Polizei fahndet nach 450.000 untergetauchten Ausländern – Bundesregierung bestätigt AfD-Anfrage

In Deutschland wird nach 643.000 Menschen gefahndet, darunter sind rund 450.000 Ausländer. Auf eine Kleine Anfrage Drs. 19/4388 der AfD-Fraktion hat die Bundesregierung diese Zahlen erstmals nicht mehr geleugnet.

Die 450.000 Ausländer sind entweder zur Festnahme, zur Abschiebung oder zur Feststellung des Aufenthaltes ausgeschrieben – das sind vorsichtige Schätzungen von Sicherheitsexperten.

Die Bundesregierung ist in fast keiner Antwort direkt auf die Fragen der AfD eingegangen. Sie räumte aber indirekt ein, dass die Rückführung abgelehnter Asylbewerber nicht funktioniert. Die Bearbeitung vieler Fälle sei unmöglich, Flüge in die Heimatländer undurchführbar.

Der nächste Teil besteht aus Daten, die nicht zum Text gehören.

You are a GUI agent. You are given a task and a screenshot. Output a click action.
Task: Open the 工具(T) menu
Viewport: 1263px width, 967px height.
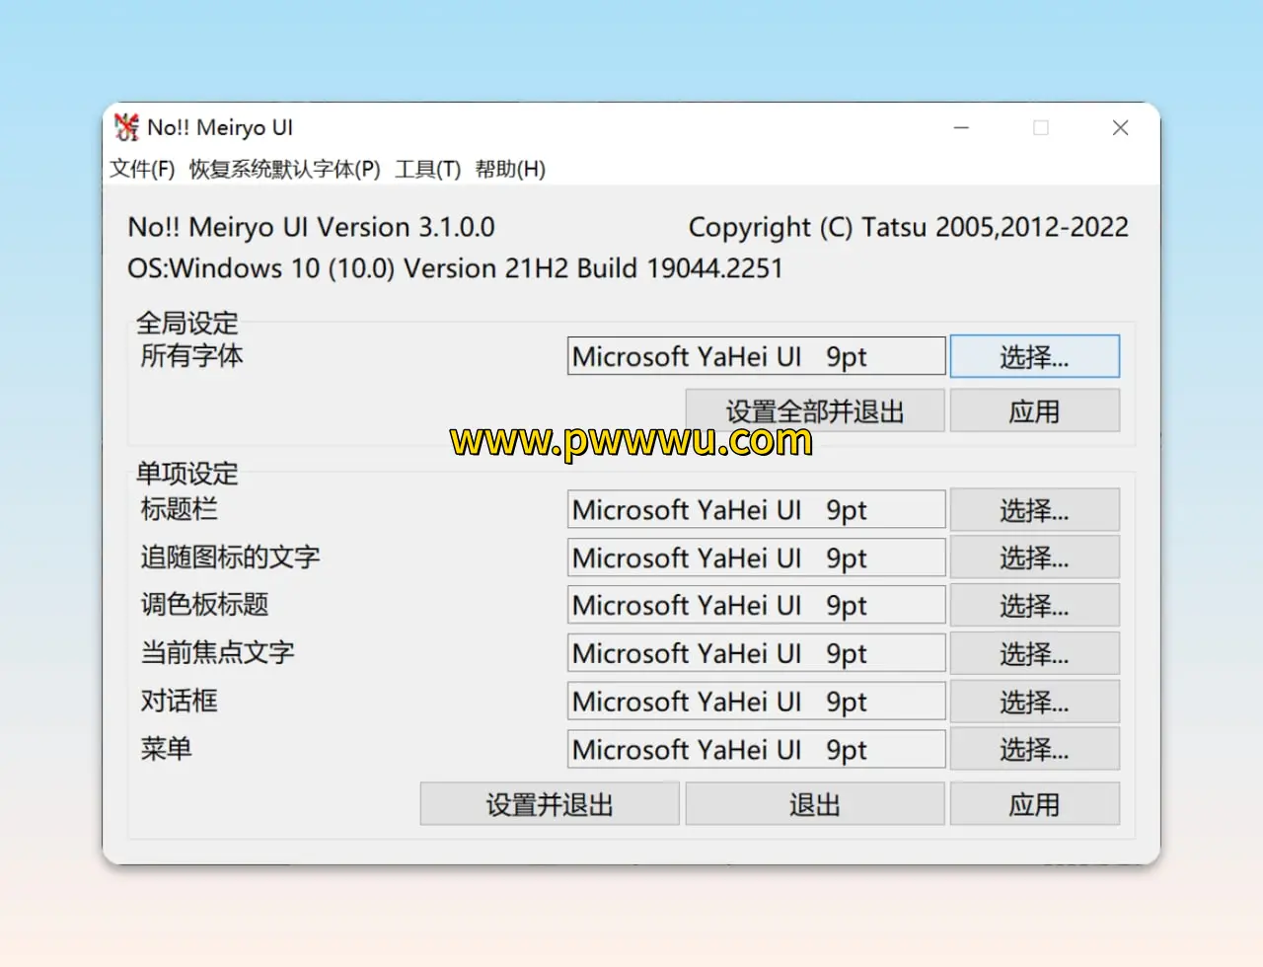tap(427, 169)
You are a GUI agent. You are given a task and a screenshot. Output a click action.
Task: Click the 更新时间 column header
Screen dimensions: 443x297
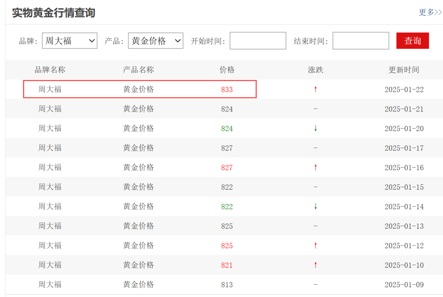(x=404, y=70)
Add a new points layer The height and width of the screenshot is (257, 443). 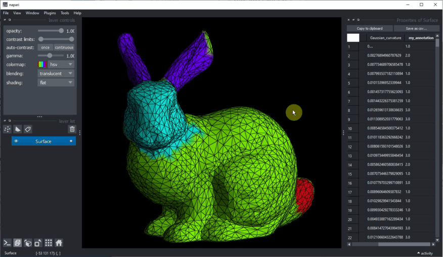7,129
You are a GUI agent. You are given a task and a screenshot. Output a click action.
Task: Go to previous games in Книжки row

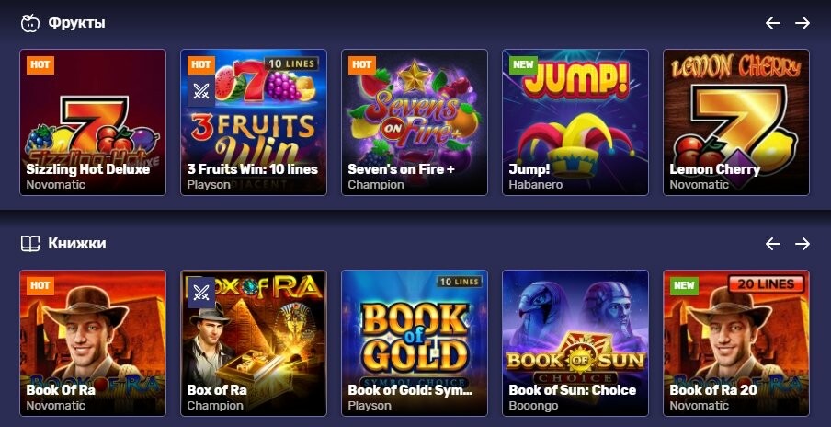(773, 244)
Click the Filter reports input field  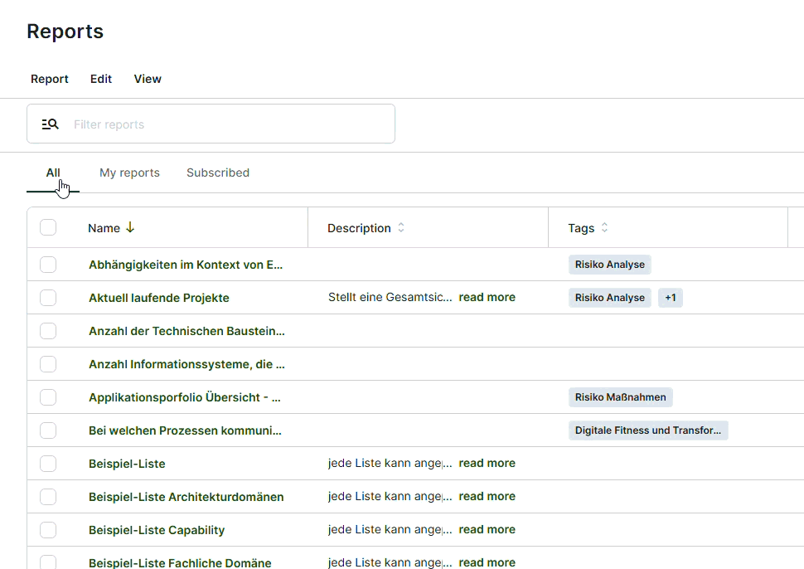click(x=224, y=124)
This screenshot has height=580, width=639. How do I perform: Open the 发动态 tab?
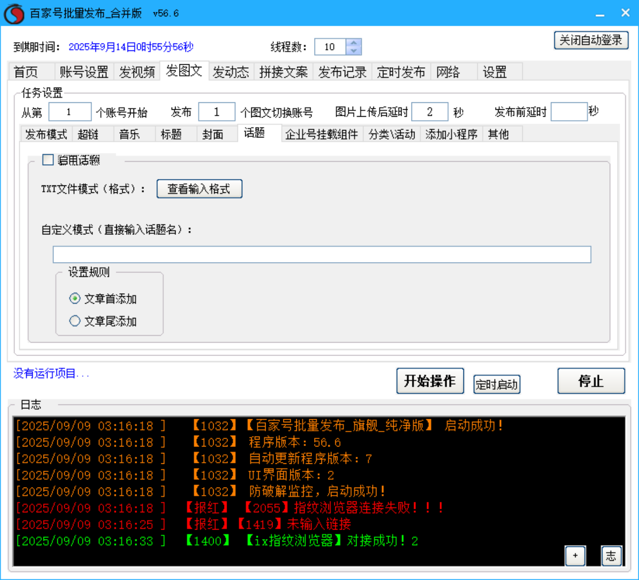231,72
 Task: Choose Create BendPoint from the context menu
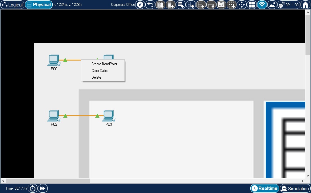click(104, 64)
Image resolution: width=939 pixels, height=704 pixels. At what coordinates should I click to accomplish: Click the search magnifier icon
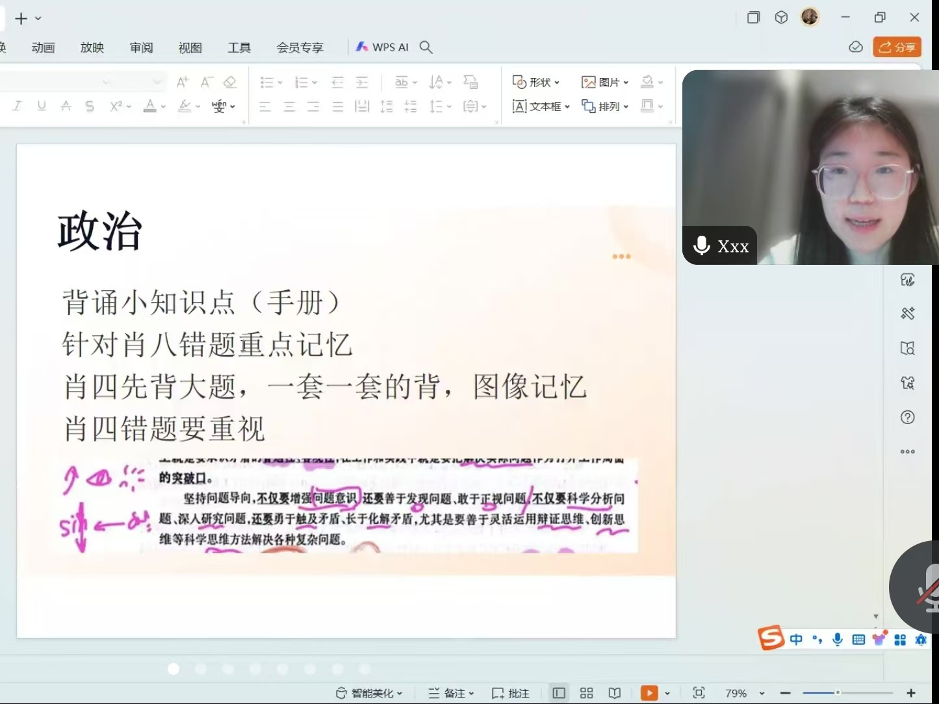pos(426,47)
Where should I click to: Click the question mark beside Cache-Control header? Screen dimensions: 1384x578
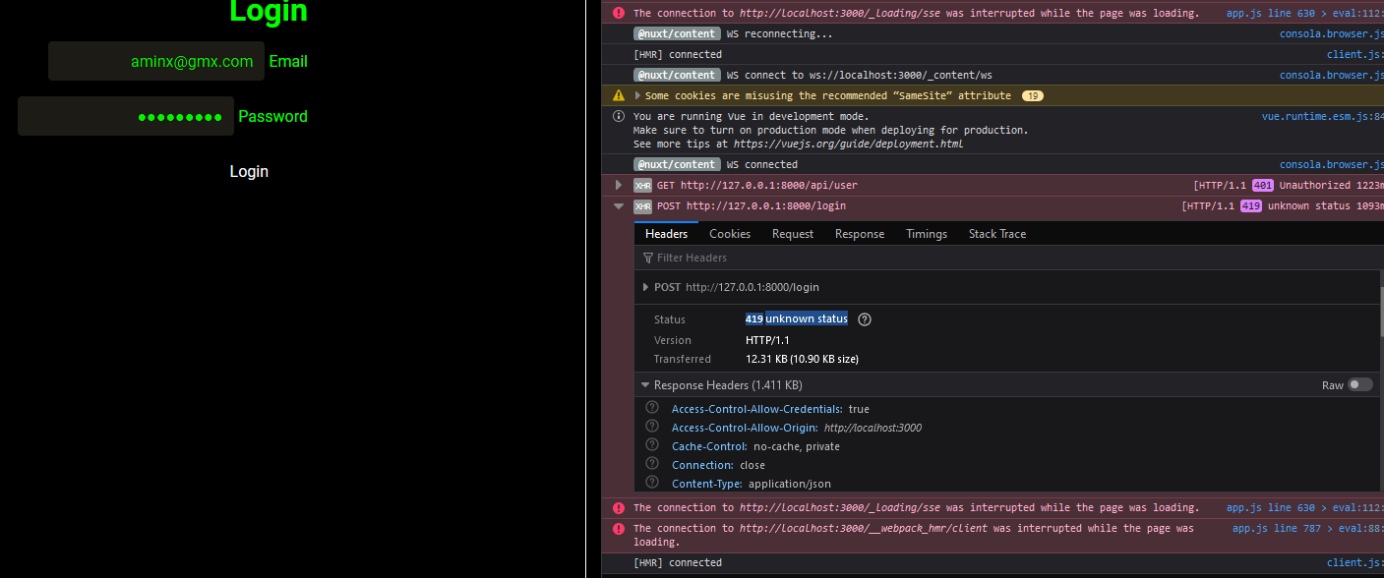coord(651,444)
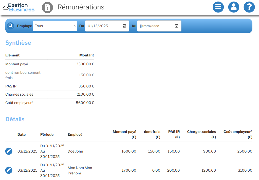The width and height of the screenshot is (259, 180).
Task: Expand the Employé dropdown set to Tous
Action: click(x=55, y=26)
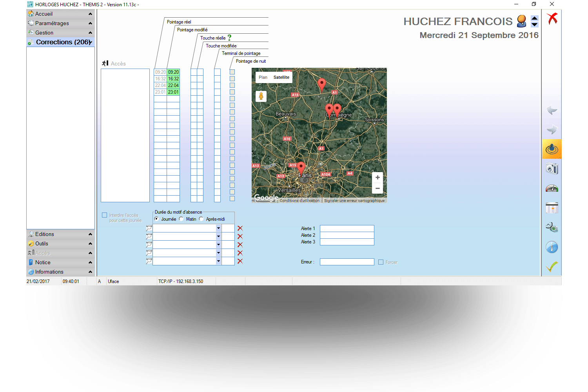Enable the Forcer checkbox near Erreur field
The width and height of the screenshot is (588, 392).
pos(381,262)
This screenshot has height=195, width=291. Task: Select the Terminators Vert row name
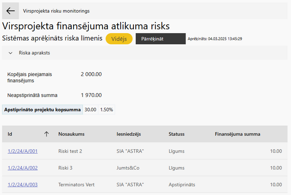pyautogui.click(x=76, y=185)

Diese müssen mit 30-60 Milliarden Euro pro Jahr versorgt werden müssen, im Schnitt 30.000€ pro Person (siehe „Für eine Million Flüchtlinge geben wir 30 Milliarden Euro aus“). Erstaunlicherweise sind hier ungeheure Beträge vorhanden, während für Renten, Kinder, Schulen, Soziales und Bildung angeblich nie Geld vorhanden ist.

Abschiebung Ländersache und Hessen muss hier konsequent Personen abschieben, die zwar immer ihren Pass aber niemals ihr Handy verlieren und meinen, sich hier in den Sozialsystemen auf Kosten der Bürger finanzieren lassen zu können, ohne dass Sie überhaupt schutzbedürftig oder Fachkräfte sind.

Weiterhin muss die Vertuschungsberichterstatung der Medien aufhören: Wir hatten allein 2017 ca. 40.000 Straftaten von Migranten gegen Deutsche, von denen man aber nur einen kleinen Bruchteil in den Zeitungen lesen konnte, während eine umgekehrte Straftat von den Medien fast schon zum Staatsnotstand hochstilisiert wird. Zur Not werden sogar „Hetzjagden gegen Ausländer“ erfunden, für die es keine Nachweise gibt, wie Sachens Ministerpräsident Kretschmer und Verfassungsschutzpräsident Maaßen mitteilten.